=== Supplied data ===
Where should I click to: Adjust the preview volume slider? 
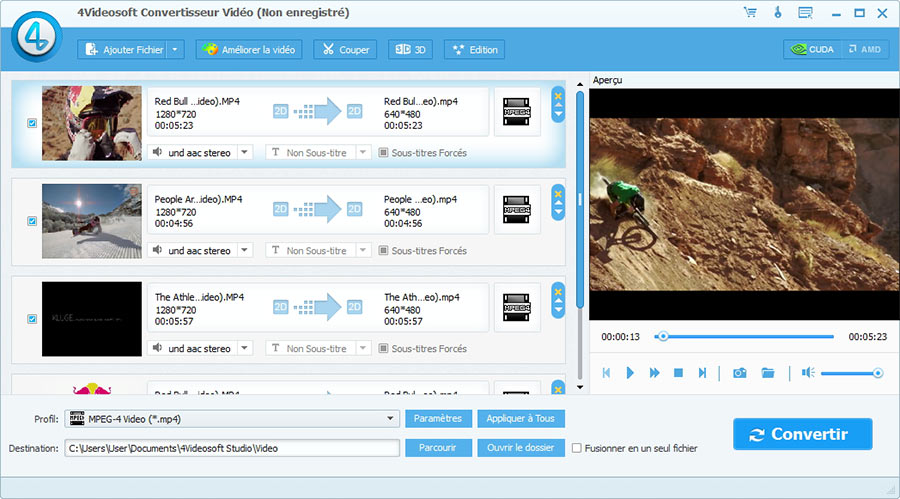[x=849, y=373]
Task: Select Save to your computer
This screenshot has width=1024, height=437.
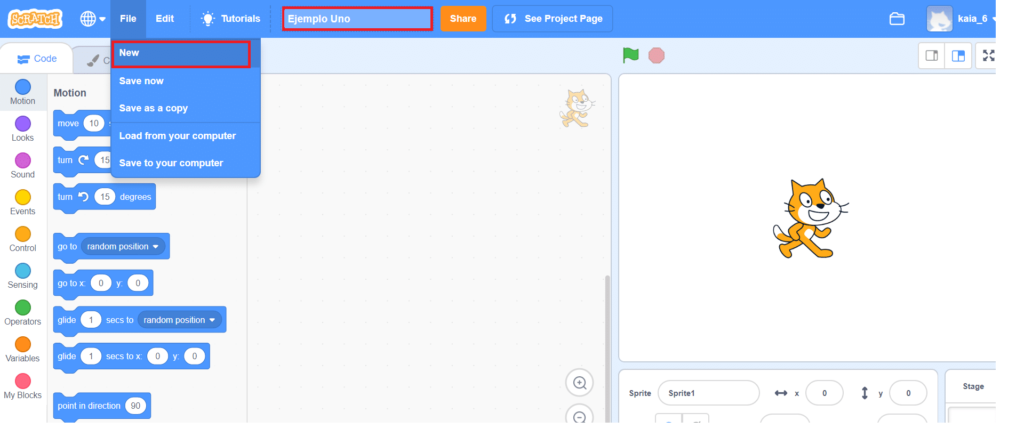Action: click(x=171, y=163)
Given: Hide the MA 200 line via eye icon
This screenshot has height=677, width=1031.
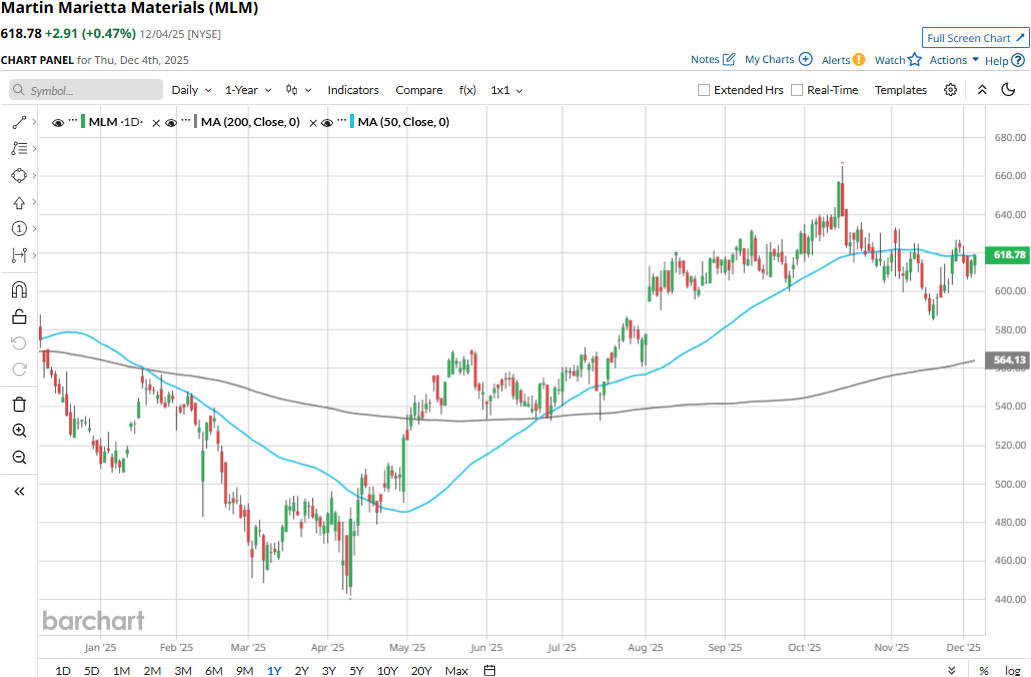Looking at the screenshot, I should pyautogui.click(x=171, y=123).
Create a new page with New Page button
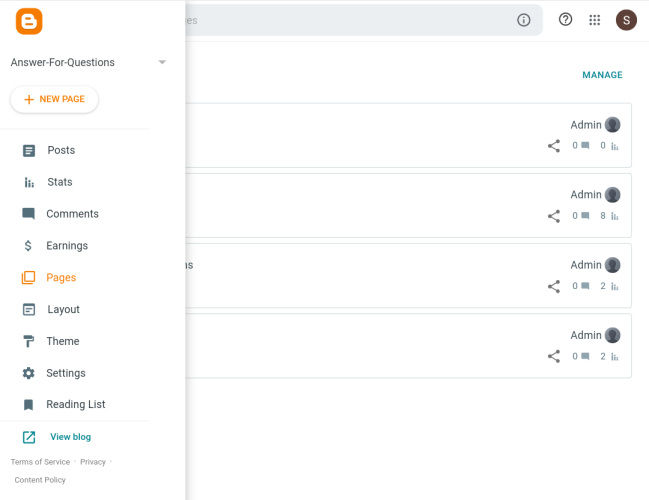The width and height of the screenshot is (649, 500). point(54,100)

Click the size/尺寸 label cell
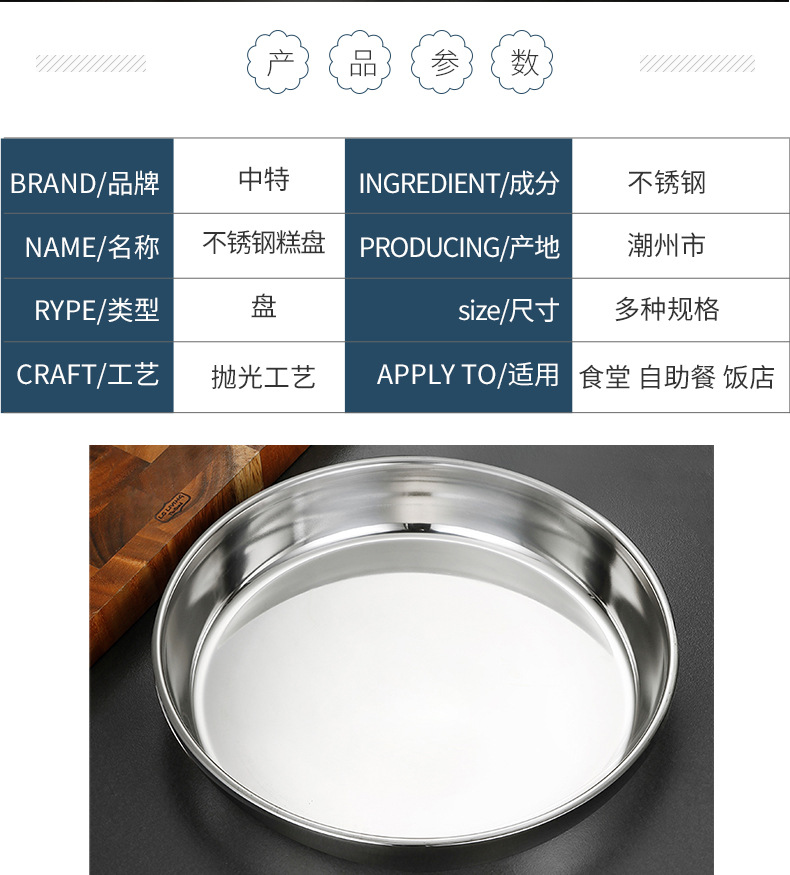click(459, 310)
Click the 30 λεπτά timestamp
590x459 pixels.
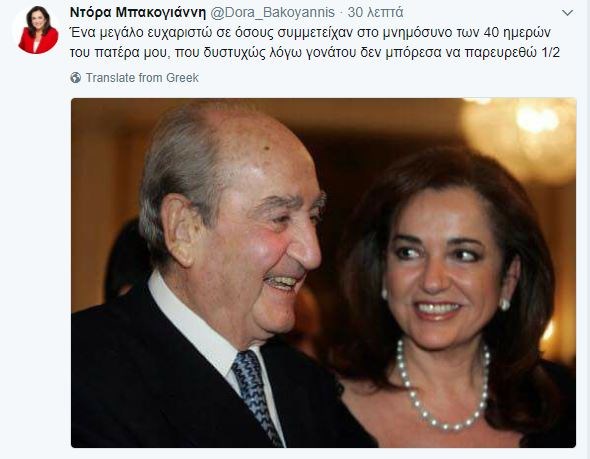[375, 12]
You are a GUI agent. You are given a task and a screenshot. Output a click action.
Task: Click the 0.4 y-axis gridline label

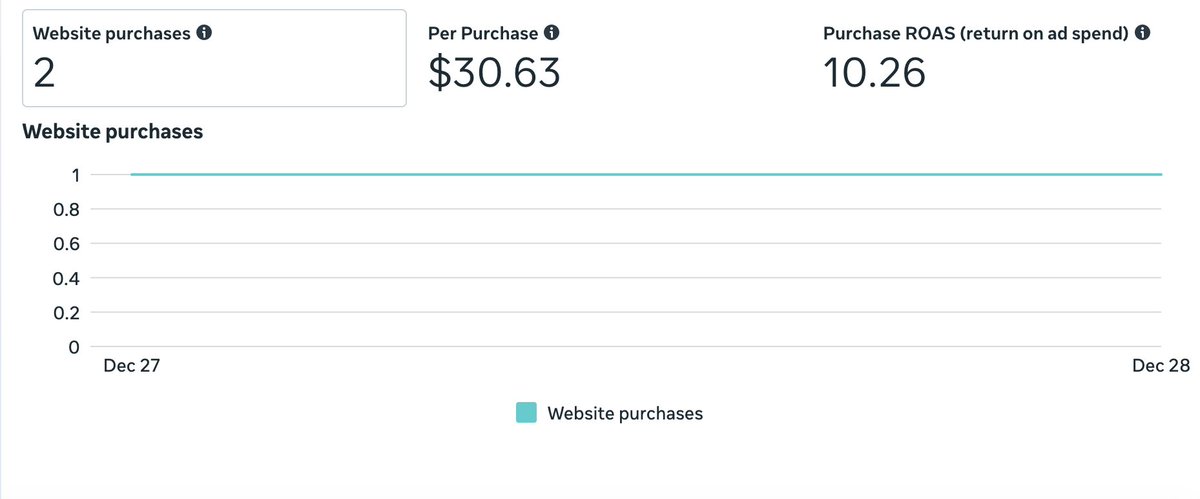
===
**Given instruction**
Reproduce every line of the listing above word for word, omitting the pictures.

**Result**
Where should I click to: Adjust the preview volume slider? 
[x=849, y=373]
Task: Select Save to your computer
This screenshot has width=1024, height=437.
Action: click(x=171, y=163)
Given: Hide the MA 200 line via eye icon
This screenshot has height=677, width=1031.
Looking at the screenshot, I should pyautogui.click(x=171, y=123).
Create a new page with New Page button
The width and height of the screenshot is (649, 500). point(54,100)

Click the size/尺寸 label cell
click(459, 310)
Click the 30 λεπτά timestamp
590x459 pixels.
[375, 12]
You are a GUI agent. You are given a task and a screenshot. Output a click action.
Task: Click the 0.4 y-axis gridline label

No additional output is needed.